In October, the Ninth Independent Russian Documentary Film Festival in New York City, an event organized by forces close to Russia’s liberal, pro-imperialist opposition, screened the restored version of the 1948 documentary Nuremberg: Its Lesson for Today (also simply known as Nuremberg). The film also had a one-week engagement at the Film Forum in New York in late September and early October.
The film was written and directed by Stuart Schulberg (brother of Budd Schulberg, screenwriter and future informer), who served with the Office of Strategic Services (OSS) Field Photographic Branch, headed by Hollywood director John Ford. It was intended to advertise the principles underlying the indictment of the Nazi criminals at the Nuremberg Trials. However, due to opposition from the American military and government, it was never shown in the US until 2010.

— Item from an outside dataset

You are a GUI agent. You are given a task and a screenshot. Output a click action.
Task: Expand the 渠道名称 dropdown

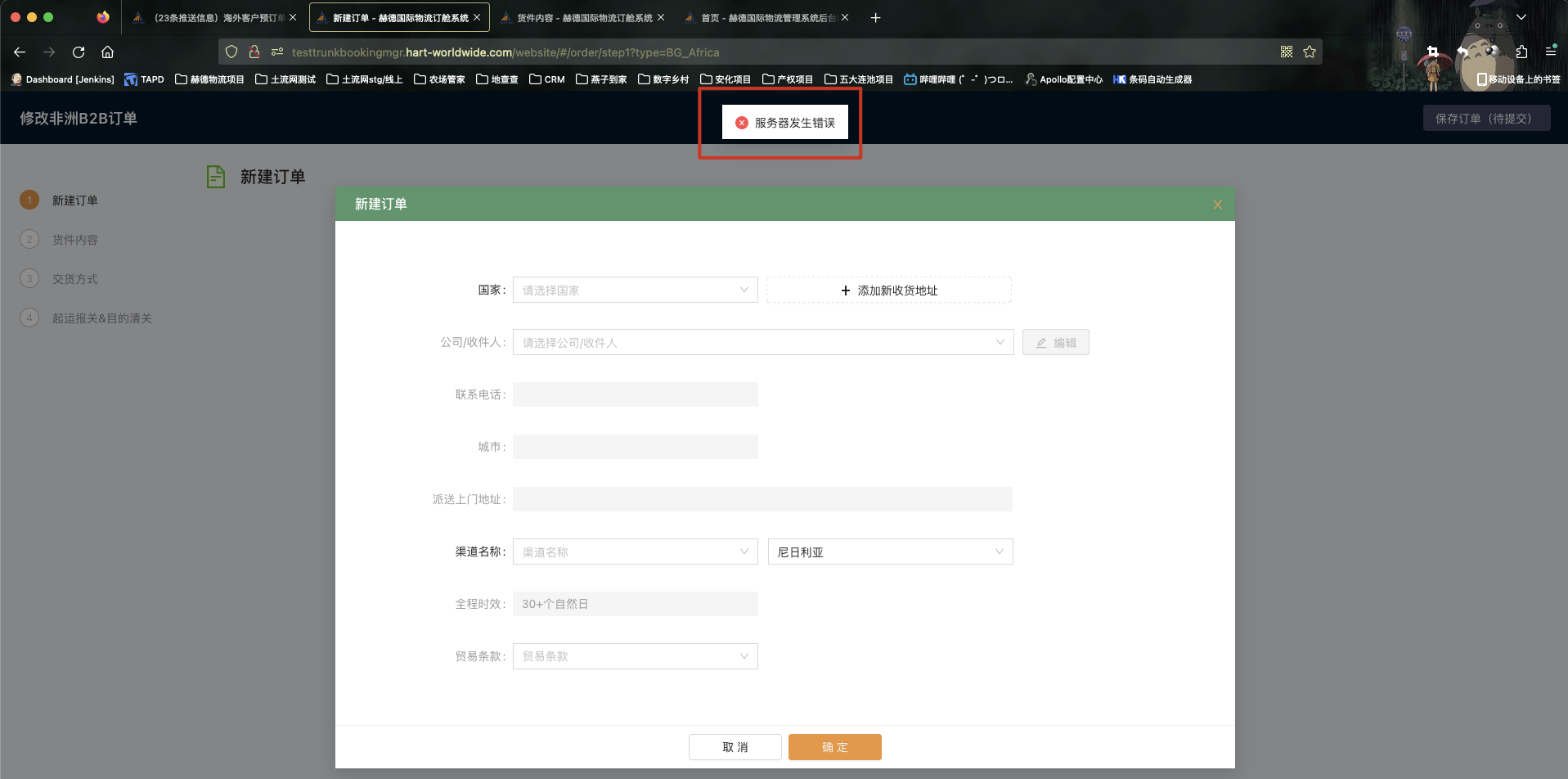point(635,552)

As the film’s press kit indicates, “Over the years, the original picture negative and sound elements were lost or destroyed. Filmmakers Sandra Schulberg [daughter of Stuart Schulberg] and Josh Waletzky made a new 35mm negative, struck from the best quality extant print, borrowed from the German National Film Archive. Not one picture frame was removed or changed in this process.”
Reflecting both the strengths and weaknesses of the main line of US Supreme Court Justice and Nuremberg lead prosecutor Robert H. Jackson’s argumentation against the Nazi criminals, the film today still stands as an important historical document.
Nuremberg: Its Lesson for Today is structured around the four counts of the indictment against the two dozen Nazi defendants: the first was conspiracy; the second, crimes against peace; the third, war crimes; and the fourth, crimes against humanity. It thus closely follows, as noted, Jackson’s arguments, placing a heavy emphasis on the Nazis preparation for the World War. Indeed, it was this count—crimes against peace or “aggressive war” as a crime—that constituted one of the most striking and ground-breaking features of the Nuremberg Trials.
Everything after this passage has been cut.